Directions — Read the records below and report each line in which "agent" occurs.

Supplied records START

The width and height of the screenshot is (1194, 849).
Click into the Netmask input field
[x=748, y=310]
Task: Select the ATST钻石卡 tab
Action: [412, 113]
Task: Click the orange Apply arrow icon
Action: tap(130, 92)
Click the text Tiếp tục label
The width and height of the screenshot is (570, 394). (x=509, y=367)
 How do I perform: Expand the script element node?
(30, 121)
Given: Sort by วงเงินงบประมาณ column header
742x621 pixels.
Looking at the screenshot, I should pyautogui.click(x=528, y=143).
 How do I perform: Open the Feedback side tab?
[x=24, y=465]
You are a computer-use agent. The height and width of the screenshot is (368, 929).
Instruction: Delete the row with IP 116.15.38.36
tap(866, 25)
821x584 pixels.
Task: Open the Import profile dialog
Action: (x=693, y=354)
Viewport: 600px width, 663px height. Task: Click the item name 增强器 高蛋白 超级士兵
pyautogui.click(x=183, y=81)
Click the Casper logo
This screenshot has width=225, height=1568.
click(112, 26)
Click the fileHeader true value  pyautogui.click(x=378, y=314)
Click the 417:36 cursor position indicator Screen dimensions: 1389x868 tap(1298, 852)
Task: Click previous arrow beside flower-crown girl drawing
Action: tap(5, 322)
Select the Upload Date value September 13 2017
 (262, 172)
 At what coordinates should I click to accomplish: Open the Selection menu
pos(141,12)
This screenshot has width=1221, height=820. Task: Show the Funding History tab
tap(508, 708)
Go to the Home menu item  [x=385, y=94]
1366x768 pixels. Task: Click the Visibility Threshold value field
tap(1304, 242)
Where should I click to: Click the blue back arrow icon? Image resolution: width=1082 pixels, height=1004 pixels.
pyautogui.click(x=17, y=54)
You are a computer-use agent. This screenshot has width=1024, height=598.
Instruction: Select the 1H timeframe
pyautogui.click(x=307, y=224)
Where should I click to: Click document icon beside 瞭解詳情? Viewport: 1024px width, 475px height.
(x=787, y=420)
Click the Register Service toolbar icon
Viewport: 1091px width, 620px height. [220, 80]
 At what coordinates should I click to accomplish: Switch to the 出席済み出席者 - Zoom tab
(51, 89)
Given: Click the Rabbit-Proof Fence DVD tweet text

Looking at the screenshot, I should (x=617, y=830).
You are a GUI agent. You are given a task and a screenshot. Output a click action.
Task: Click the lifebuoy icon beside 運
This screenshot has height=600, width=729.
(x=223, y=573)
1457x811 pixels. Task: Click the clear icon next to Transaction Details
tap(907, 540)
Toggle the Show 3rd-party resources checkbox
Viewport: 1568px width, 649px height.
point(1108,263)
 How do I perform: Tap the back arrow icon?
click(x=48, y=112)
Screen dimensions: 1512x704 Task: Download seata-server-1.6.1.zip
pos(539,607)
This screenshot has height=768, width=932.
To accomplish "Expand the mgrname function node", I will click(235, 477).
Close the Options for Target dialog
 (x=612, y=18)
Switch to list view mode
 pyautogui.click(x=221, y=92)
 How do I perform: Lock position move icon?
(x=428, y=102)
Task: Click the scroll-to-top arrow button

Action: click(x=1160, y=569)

Supplied records END

Solution to this problem —
You are a computer-use agent. The height and width of the screenshot is (368, 929).
You are a computer-use agent. This screenshot has width=1024, height=598.
You are a GUI agent. You are given a task and a screenshot. Output a click action.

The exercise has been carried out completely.